И все же Вика никак не решалась сделать этот последний шаг. Она лишь всхлипывала и время от времени беспомощно звала на помощь – до тех пор, пока не сорвала голос.

И вот когда уже последняя надежда почти оставила ее, Завадская услышала какой-то новый звук.

Она превратилась в слух. Шарканье было равномерным, как будто кто-то грузный брел, не разбирая дороги. Запинался, спотыкался…Ей даже показалось, что она улавливает хриплое дыхание.

– Помогите! Помогите! – в отчаянии напрягая связки, закричала она.

Шаги замерли и надолго. Сколько Вика не вслушивалась, ничего не происходило. Неужели это была галлюцинация, и там, наверху, никого нет? Завадская снова зарыдала.

– Шииссссь! –  вдруг донеслось сверху, и на фоне темного неба мелькнула еще более темная тень.

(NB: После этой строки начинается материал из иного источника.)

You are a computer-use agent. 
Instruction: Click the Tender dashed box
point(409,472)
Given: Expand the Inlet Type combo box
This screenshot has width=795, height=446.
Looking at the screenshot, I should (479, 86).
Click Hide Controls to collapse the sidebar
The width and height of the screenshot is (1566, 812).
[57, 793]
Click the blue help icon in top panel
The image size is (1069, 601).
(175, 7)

Чья-то кошмарная физиономия появилась над краем трещины. Человеческое лицо, перемазанное черным, заплывшие глаза… Она с ужасом смотрела… узнавала и не узнавала Игоря Симорского. Восставший из ада, куда она отправила бы его с удовольствием, виновник того, что с ней случилось – зачем он тут? Почему именно он? Или это призрак?

– Держись! Ты цела?

Вика воспряла духом, только боялась, что Игорь не сможет ее сразу вытащить и отправится куда-нибудь за помощью. Оставаться снова одной ей было ужасно страшно.

– Игорь, только не бросай меня, пожалуйста!

– Не реви, я тебя вытащу!

Вика сомневалась, что это получится так легко, как он предлагал. Симорский, хоть и был поджарым и спортивным, богатырской хваткой не отличался, да и руки скользили. Вот если бы у них была веревка…

– Игорь, брось мне шарф! У тебя же был шарф?

Вика поймала конец и принялась лихорадочно связывать его со своим шарфом, который, на счастье, был длинным, почти двухметровым. Она пропустила импровизированную веревку под мышками, сделала петлю…

Симорский был сильным. Или упрямым. Или одержимым. Вика не знала, что именно заставляет его напрягаться, хотя (она это видела и ощущала на каком-то зверином, инстинктивном уровне) катастрофа его не пощадила. Но Игорь победил ее близкую смерть или заставил, по крайней мере, отступить.

Разбитые и обессиленные, они лежали на краю прогала, радуясь второму шансу на жизнь. Вике хотелось прожить это подаренное время с пользой. Правильно прожить: без скороспелых решений, без нравственных уступок обстоятельствам, безо лжи и ненависти.

– Спасибо, – шепнула она, поворачивая голову.

Щеку оцарапала острая каменная крошка, но Завадская улыбнулась. Симорский тоже ей улыбнулся – на его разбитом лице это выглядело жутко – и сплюнул изо рта кровь.